В письме от 10 февраля 1934 года Хармс писал мне: «…У Шварцев бываю довольно часто. Прихожу туда под разными предлогами, но, на самом деле, только для того, чтобы взглянуть на Вас. Екатерина Ивановна заметила это и сказала Евгению Львовичу. Теперь мое посещение Шварца называется „пугачевщина“…»
Борис Чирков не жалел времени для того, чтобы доставить радость своим друзьям. Однажды Чирков и еще несколько артистов нашего театра организовали мой день рождения, и еще привлекли Акимова и Шварца. Все были молодые и готовые на любые интересные затеи.

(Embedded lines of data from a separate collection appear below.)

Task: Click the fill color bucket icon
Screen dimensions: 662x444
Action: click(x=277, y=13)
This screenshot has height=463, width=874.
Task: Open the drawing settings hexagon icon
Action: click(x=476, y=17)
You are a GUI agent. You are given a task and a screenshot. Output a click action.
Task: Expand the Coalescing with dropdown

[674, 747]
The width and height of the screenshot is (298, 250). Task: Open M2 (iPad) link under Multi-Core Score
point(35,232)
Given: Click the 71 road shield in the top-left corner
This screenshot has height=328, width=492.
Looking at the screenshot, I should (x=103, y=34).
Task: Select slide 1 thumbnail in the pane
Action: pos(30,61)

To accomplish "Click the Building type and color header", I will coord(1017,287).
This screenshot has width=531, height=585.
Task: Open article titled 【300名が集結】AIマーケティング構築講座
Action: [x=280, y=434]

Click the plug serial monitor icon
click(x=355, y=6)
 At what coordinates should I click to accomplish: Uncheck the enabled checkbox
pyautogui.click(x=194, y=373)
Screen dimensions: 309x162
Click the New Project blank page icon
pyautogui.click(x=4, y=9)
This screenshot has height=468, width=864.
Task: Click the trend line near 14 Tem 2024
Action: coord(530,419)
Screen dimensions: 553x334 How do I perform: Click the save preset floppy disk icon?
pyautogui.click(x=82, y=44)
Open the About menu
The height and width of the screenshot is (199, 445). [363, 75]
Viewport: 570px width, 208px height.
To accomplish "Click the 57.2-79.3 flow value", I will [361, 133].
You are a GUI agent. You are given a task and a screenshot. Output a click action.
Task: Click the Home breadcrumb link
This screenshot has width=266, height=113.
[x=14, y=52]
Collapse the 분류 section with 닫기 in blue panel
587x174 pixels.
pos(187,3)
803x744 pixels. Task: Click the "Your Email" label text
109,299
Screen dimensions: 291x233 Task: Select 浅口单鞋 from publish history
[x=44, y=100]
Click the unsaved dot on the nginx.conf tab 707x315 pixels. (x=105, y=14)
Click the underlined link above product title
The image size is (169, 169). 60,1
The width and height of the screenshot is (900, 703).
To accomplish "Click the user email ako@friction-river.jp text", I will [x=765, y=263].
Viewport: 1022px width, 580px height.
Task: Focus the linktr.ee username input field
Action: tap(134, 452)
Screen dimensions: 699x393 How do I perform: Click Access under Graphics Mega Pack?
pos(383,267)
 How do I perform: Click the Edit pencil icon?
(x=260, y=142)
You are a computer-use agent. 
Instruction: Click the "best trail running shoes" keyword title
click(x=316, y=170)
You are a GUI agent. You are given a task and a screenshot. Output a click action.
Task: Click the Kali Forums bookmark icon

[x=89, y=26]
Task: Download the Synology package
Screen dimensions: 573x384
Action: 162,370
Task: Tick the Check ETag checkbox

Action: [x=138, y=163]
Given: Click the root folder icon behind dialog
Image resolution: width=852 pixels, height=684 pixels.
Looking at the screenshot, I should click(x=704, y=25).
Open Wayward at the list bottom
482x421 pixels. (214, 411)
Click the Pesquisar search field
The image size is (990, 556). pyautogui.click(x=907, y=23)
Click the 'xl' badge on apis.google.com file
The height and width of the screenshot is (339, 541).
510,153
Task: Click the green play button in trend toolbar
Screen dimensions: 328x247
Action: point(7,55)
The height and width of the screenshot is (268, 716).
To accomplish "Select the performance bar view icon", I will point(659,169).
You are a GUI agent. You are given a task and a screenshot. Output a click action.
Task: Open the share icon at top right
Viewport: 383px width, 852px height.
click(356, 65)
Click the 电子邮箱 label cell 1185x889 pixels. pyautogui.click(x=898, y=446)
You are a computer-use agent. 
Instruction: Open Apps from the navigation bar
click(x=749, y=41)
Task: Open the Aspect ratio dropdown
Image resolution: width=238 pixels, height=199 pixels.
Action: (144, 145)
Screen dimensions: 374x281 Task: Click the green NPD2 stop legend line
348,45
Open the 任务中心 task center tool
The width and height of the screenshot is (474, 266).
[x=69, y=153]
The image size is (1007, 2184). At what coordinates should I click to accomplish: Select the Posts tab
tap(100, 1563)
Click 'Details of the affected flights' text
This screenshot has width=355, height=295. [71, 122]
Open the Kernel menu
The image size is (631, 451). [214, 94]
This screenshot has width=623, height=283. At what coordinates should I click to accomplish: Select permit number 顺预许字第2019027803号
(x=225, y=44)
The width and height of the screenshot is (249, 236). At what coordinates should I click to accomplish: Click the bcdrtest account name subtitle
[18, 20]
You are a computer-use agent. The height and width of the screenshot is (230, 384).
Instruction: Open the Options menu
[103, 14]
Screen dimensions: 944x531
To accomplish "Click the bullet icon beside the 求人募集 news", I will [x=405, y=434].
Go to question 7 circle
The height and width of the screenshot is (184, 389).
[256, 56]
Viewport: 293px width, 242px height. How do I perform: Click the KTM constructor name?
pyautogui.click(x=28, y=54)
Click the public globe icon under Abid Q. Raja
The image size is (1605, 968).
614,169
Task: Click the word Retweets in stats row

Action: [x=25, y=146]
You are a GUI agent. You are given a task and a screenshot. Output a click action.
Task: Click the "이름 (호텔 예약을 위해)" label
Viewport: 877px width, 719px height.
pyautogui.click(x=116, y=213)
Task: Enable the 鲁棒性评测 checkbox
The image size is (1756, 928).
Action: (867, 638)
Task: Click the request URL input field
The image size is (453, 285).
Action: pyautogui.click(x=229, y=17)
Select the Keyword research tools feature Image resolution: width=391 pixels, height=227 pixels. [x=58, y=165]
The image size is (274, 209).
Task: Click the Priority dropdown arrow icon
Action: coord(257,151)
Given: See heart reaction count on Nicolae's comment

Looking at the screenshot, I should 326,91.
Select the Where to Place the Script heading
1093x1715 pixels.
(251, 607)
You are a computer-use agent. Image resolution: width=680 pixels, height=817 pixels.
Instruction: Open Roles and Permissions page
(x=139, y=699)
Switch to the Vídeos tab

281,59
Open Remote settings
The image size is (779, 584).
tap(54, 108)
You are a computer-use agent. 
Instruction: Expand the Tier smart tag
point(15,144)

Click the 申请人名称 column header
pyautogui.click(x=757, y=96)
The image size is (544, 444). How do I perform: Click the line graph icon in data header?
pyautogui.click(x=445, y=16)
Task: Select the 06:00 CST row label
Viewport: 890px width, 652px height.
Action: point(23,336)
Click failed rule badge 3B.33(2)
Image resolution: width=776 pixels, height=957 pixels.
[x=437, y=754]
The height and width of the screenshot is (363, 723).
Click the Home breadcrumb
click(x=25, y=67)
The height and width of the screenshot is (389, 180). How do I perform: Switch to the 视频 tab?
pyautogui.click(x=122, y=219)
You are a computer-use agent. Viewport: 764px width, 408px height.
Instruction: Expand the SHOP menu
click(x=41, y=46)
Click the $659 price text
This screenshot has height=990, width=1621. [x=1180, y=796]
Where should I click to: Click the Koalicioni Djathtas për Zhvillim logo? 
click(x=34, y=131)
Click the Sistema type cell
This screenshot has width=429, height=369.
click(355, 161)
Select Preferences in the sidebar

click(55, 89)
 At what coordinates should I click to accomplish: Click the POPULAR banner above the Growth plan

Придя днем в театр, я по лицам окружающих актеров поняла, что они что-то затеяли, уж больно они радовались и таинственно переговаривались, поздравляя меня. И действительно, когда я вошла к себе в комнату, где гримировалась, то я ее не узнала. Она вся была завешана и заклеена портретами Емельяна Пугачева. А над зеркалом висел большой эскиз к памятнику «Праправнучке Пугачевой», который сделал Акимов. На гримировальном столе лежала кипа книг по истории Пугачевского бунта. Цветы, стихи и прочие подарки…][43] (3).
Однажды я позвонила Жене, зная его доброту, и спросила, нужны ли им с Катей красивые тарелки, которые мне достались в «наследство» от Бруштейнов. Тарелки мне были не нужны, а деньги понадобились срочно. Женя ответил «Приноси, посмотрим». Когда мы с моей сестрой пришли к ним, они ахнули от красоты посуды. Катя заявила, что она всё берет. Женя спросил: «Сколько ты за них хочешь?» Я ответила: «По рублю за тарелку». Женя стал смеяться и обзывать меня разными словами. Я тоже смеялась вместе с ним. Катя останавливала нас, говорила, что я даже не представляю, что это за тарелки. А я действительно не разбиралась в фарфоре.